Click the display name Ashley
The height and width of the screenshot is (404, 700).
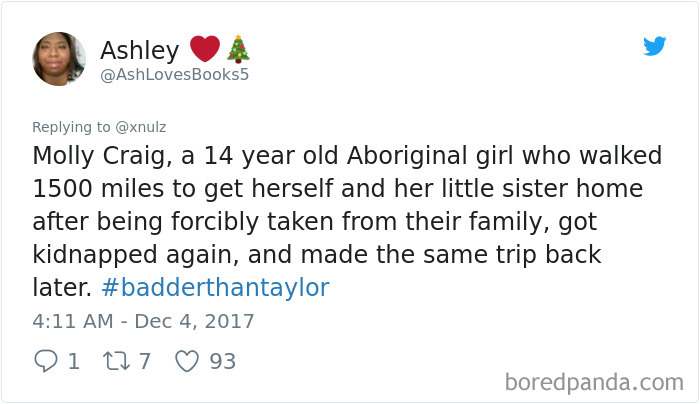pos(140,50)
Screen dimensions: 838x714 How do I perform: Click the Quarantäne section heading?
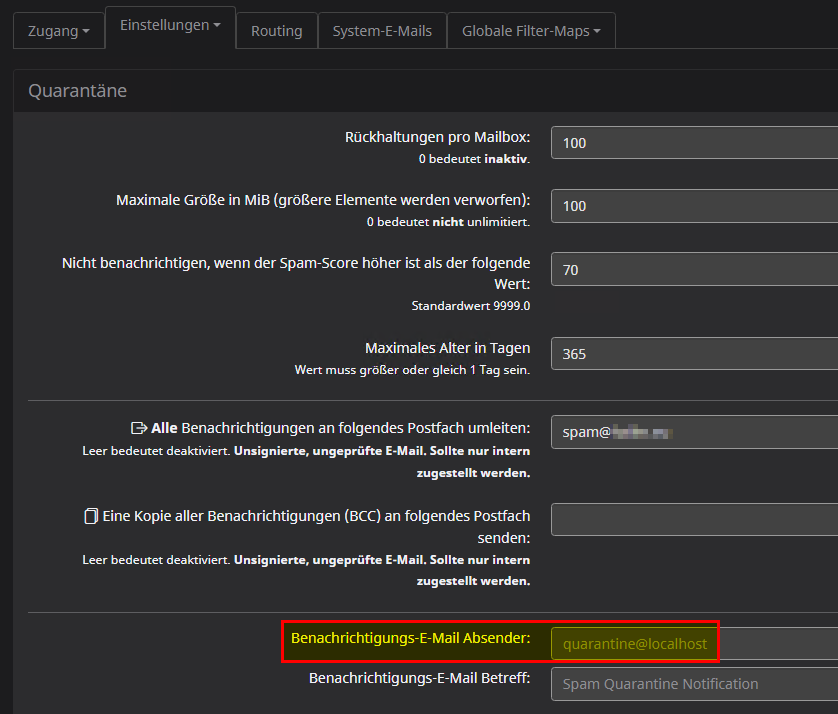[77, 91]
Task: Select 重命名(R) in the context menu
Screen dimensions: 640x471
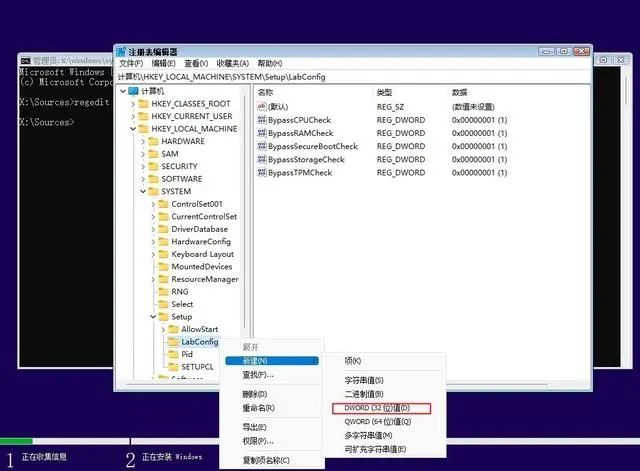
* * *
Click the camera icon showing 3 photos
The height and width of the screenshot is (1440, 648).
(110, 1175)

- **Assignment**
Exercise for the records above: copy only the lines from the one with "Screen dimensions: 838x714" to the one with "Screen dimensions: 640x471", both ends kept, and drop the pictures.

- **Response area**
Screen dimensions: 838x714 How do I perform: Click the Quarantäne section heading?
[77, 91]
Task: Select 重命名(R) in the context menu
Screen dimensions: 640x471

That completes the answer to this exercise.